INSTRUCTIONS FOR THE TASK: Go through the records below and show every line with the string "agent".

DATA PROVIDED:
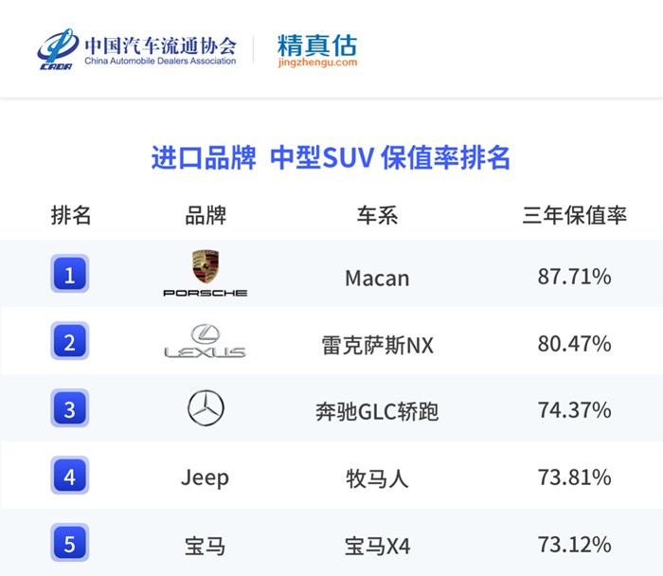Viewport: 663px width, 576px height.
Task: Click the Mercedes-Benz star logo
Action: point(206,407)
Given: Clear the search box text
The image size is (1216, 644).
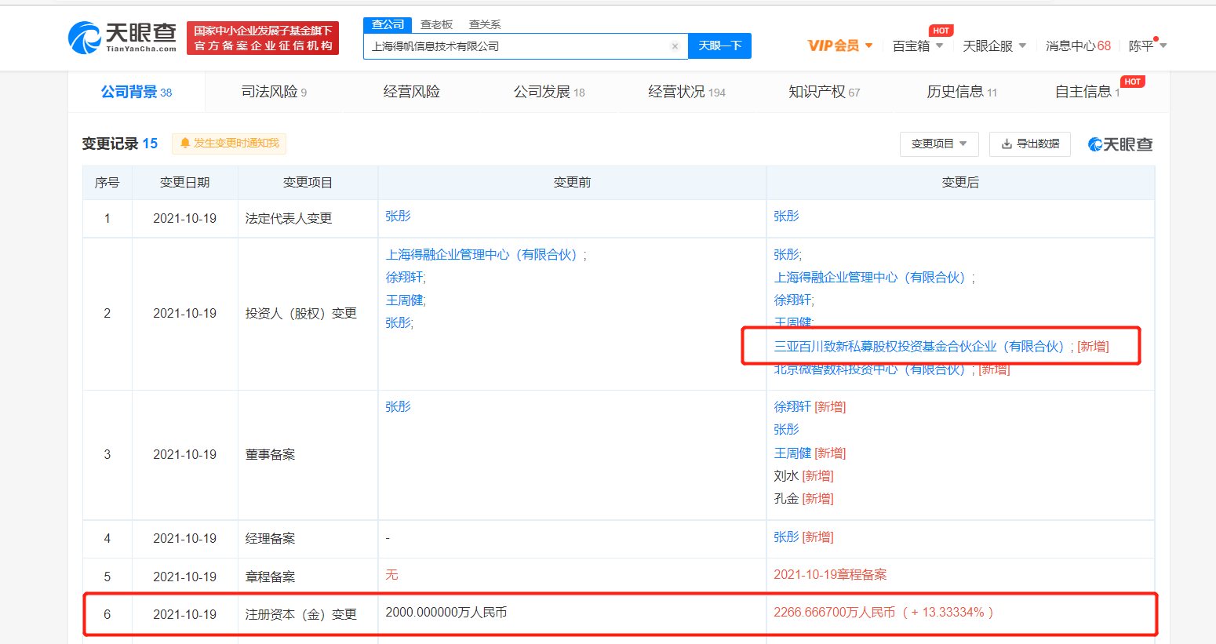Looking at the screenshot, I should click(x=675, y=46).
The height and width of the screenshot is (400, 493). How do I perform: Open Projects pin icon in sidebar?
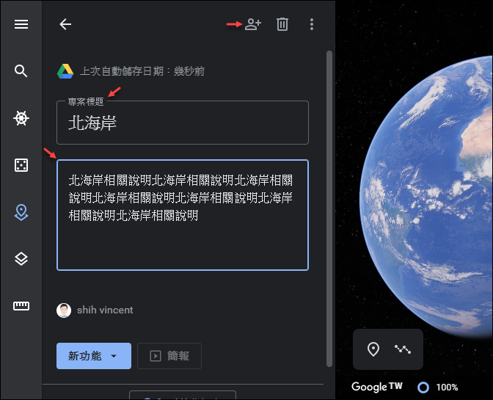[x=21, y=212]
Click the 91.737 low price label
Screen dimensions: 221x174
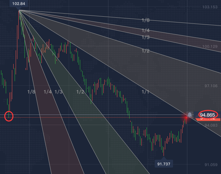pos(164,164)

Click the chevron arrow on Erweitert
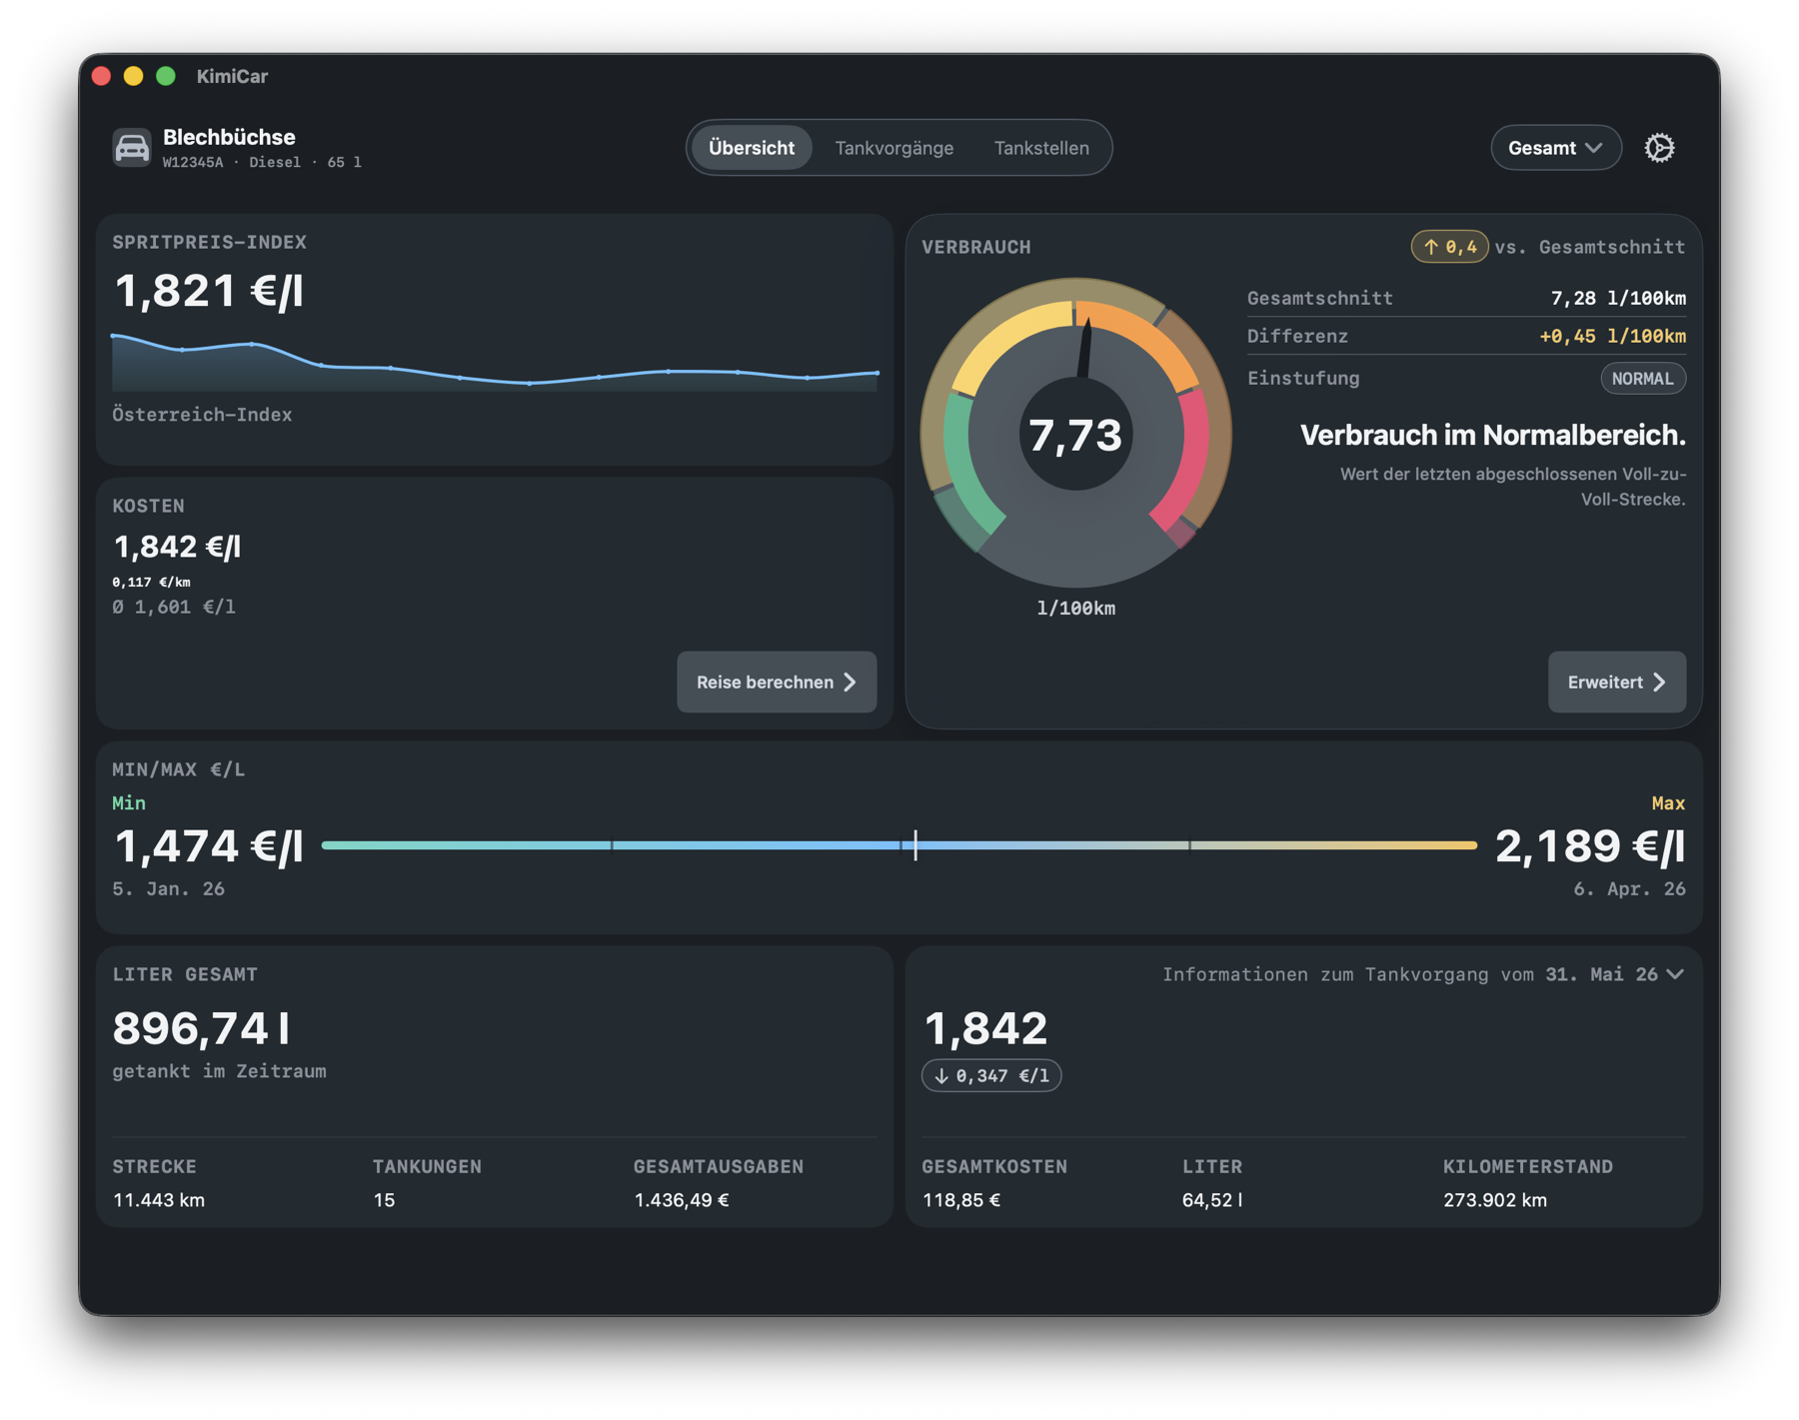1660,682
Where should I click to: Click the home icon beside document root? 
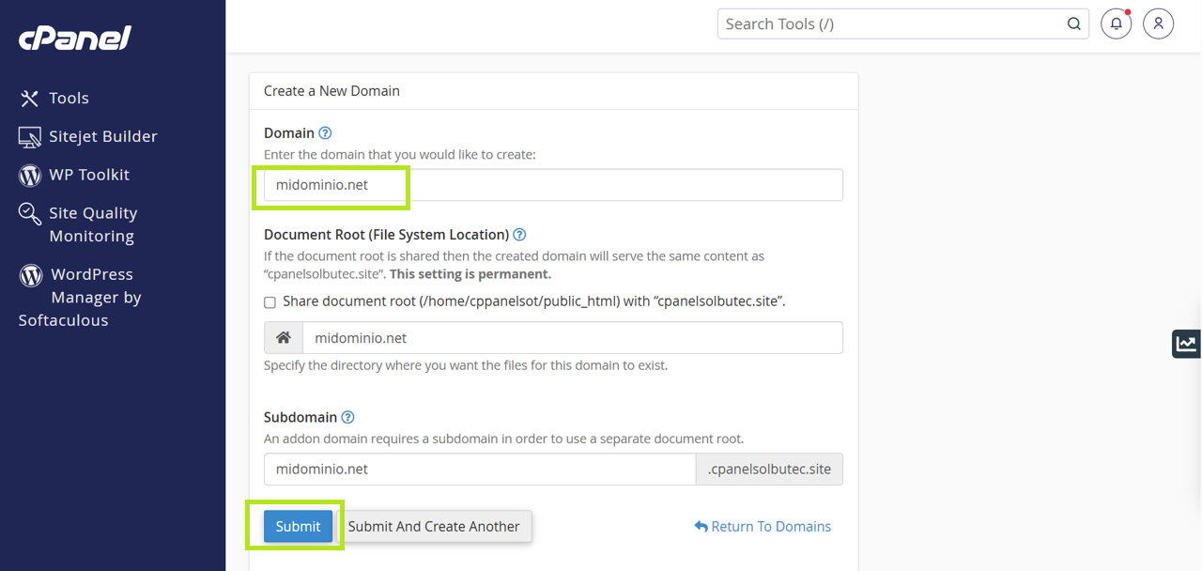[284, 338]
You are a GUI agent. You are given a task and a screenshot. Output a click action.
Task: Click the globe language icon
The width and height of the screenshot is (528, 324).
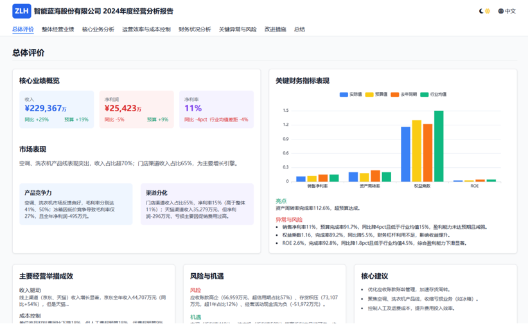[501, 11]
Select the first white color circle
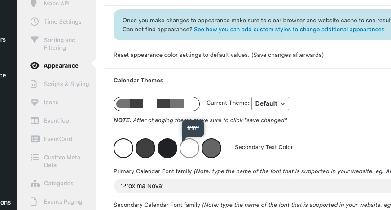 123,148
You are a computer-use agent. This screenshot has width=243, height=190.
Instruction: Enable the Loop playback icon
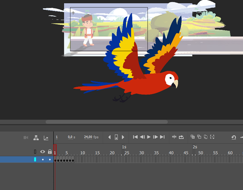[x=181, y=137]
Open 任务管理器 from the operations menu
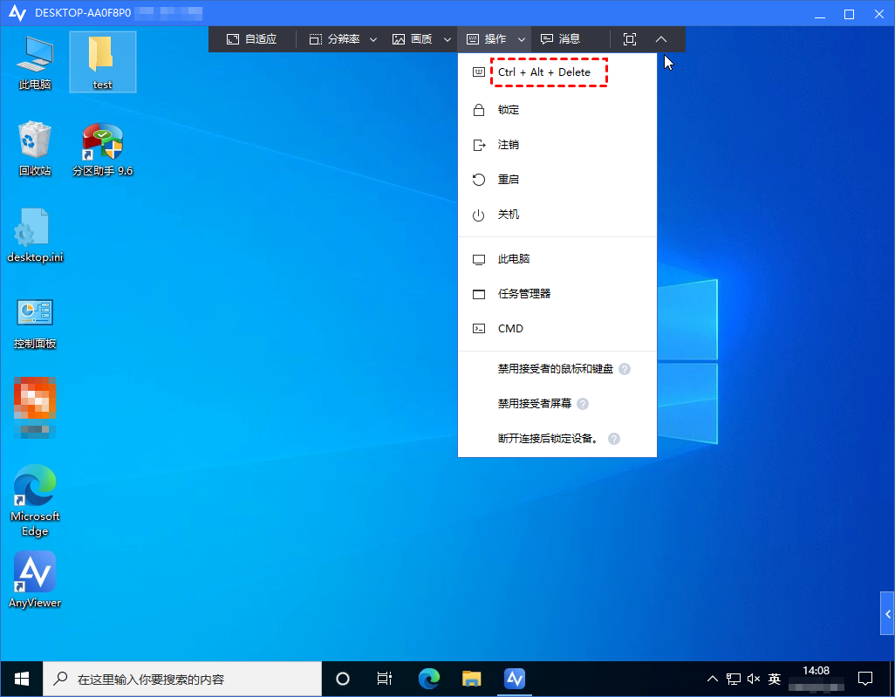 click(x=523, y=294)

RESPONSE BOX:
You are a GUI agent. You are given a task and a screenshot. Output a click action.
You are a computer-use agent. This screenshot has width=243, height=190.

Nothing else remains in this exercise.